**WHAT YOU WILL DO**
1) Print the personal account about doctors from "So I saw my" to "all the time.", word for word.
2) In the personal account about doctors, what virus did the writer have during the two-week hospital stay?
3) Pick up the personal account about doctors after its final sentence and continue it.

**GIVEN TEXT**
And how much power and leverage do you honestly feel like you have when you’re filling in little circles on a ballot sheet that only offer limited pre-determined options?
The only way to have power and leverage in the political system is to be a politician.
That time in the year 2000 I had gotten extremely ill and I had never felt such peculiar horrific illness in my life, it was like a flu but worse and weirder and I felt like I was going to die because I couldn’t eat I couldn’t stand up, (I’m normally an extremely healthy active person), this went on for a couple weeks and I lived alone which made it impossible to see a doctor because I couldn’t drive myself in that condition,
but thankfully I had a spiritually intuitive friend who had a feeling she should call me and thankfully she did and she arranged for one of her friends to drive me to the hospital.
So I saw my primary care physician and he was very dismissive of me. When he came into the room he saw me laying on the crackly paper bed and he insultingly thought I was faking sick and trying to get out of work, and told me to sit up. He mockingly said “oh you’re not feeeeling well?” He troubled himself to run a throat culture on me then sent me home. I was not feeling well enough to go back home and die alone.
The next day my same friend arranged to come pick me up and take me to the emergency room where they admitted me into the hospital.
I was hospitalized for 2 weeks apparently I had cytomegalovirus, and they ran all kinds of tests on me including general anesthesia for throat probe down to my intestines, an eye exam for some reason, but mostly those two weeks were a complete blur to me, I mostly slept all the time.
The husband and son of my friend came to pick me up from the hospital when it was all over, and I was recuperating at home for another week before returning to work, when I got a phone call from my original primary care physician and he said “You know what, your throat culture came back looking a little unusual.”
I’m like
“No shit! I was just hospitalized nearly dead for 2 weeks. Now you’re calling me a month later telling me my throat culture was slightly abnormal? If I’d waited here all that time for your phone call, I wouldn’t have answered the phone because I would’ve been dead. Thanks for nothing.”
I didn’t actually say all those things to them, we don’t think of how to respond to such things until years later.
That time in 2006 I had a really good OBGYN that was seeing me through from the beginning of my pregnancy all the way to my childbirth, but somewhere along the way at one of my visits he said there was a visiting doctor on the floor who wanted to examine me and asked for my permission and consent and I’m like
sure whatever, why wouldn’t I trust a doctor? If he needs to do something and learn something for his professional credentials, sure, go ahead whatever you need to do. I didn’t say all those words, but that was the gist of the exchange.

**DATA TO EXAMINE**
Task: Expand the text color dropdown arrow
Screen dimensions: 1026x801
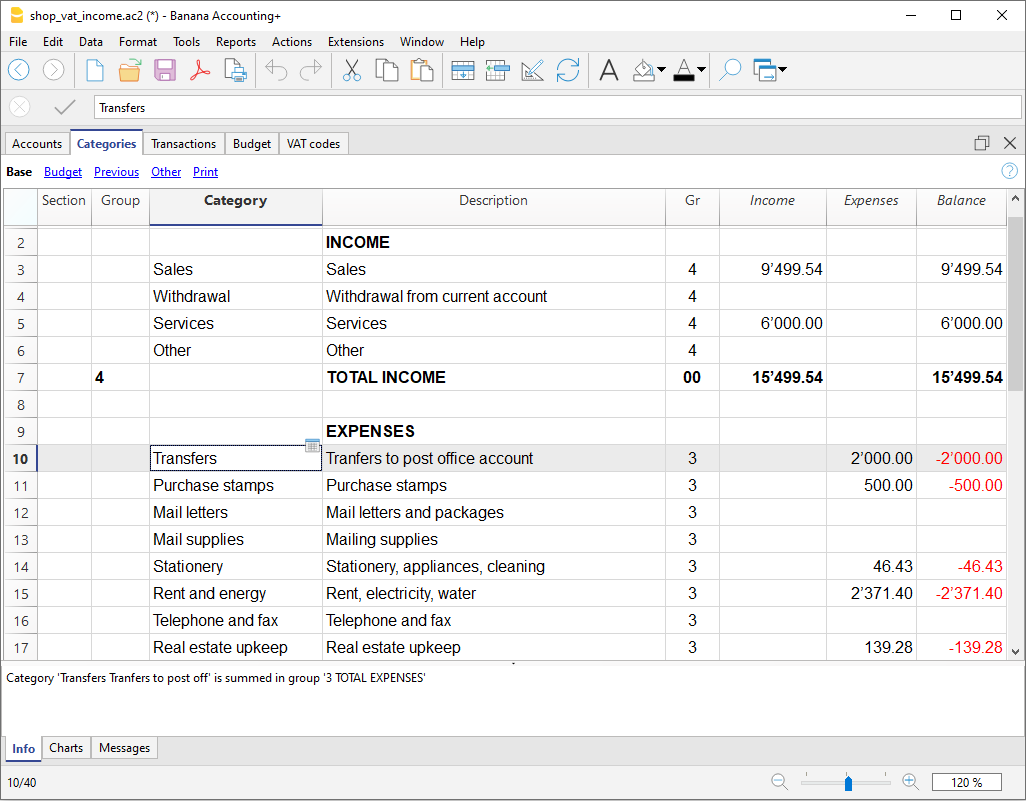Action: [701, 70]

---

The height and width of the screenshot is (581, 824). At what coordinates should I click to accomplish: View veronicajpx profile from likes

**ANSWERS TO THE EXERCISE**
1)
So I saw my primary care physician and he was very dismissive of me. When he came into the room he saw me laying on the crackly paper bed and he insultingly thought I was faking sick and trying to get out of work, and told me to sit up. He mockingly said “oh you’re not feeeeling well?” He troubled himself to run a throat culture on me then sent me home. I was not feeling well enough to go back home and die alone.
The next day my same friend arranged to come pick me up and take me to the emergency room where they admitted me into the hospital.
I was hospitalized for 2 weeks apparently I had cytomegalovirus, and they ran all kinds of tests on me including general anesthesia for throat probe down to my intestines, an eye exam for some reason, but mostly those two weeks were a complete blur to me, I mostly slept all the time.

2) Cytomegalovirus.

3)
Then for some reason my doctor and the nurse chaperone left the room(?!) so it was just that visiting Dr and me in the room and he got creepy wanting to touch my cervix and he looked me in the eye while he did it and it was just a creepy vibe, and I could tell he was being a perv about it.
Extremely unprofessional.
and it’s not like I was even sexy. A wild jungle of pubic hairs, fat, there was nothing sexy about me, he was just a sick twisted doctor
and I wonder whatever became of him. I never saw him before or since and I never got around to reporting the incident because it took a while for my brain to comprehend that what he did was not appropriate, and I had a million other things going on in my life, this was just a weird thing that happened that got lost in the jumble of all the other life events.
It happened at Trinity Health Hospital in Minot North Dakota.
That time in 2004 I requested a specific kind of birth control from my doctor because I had just had a baby with the most horrific postpartum depression you could ever imagine, and I never wanted to go through that ever again.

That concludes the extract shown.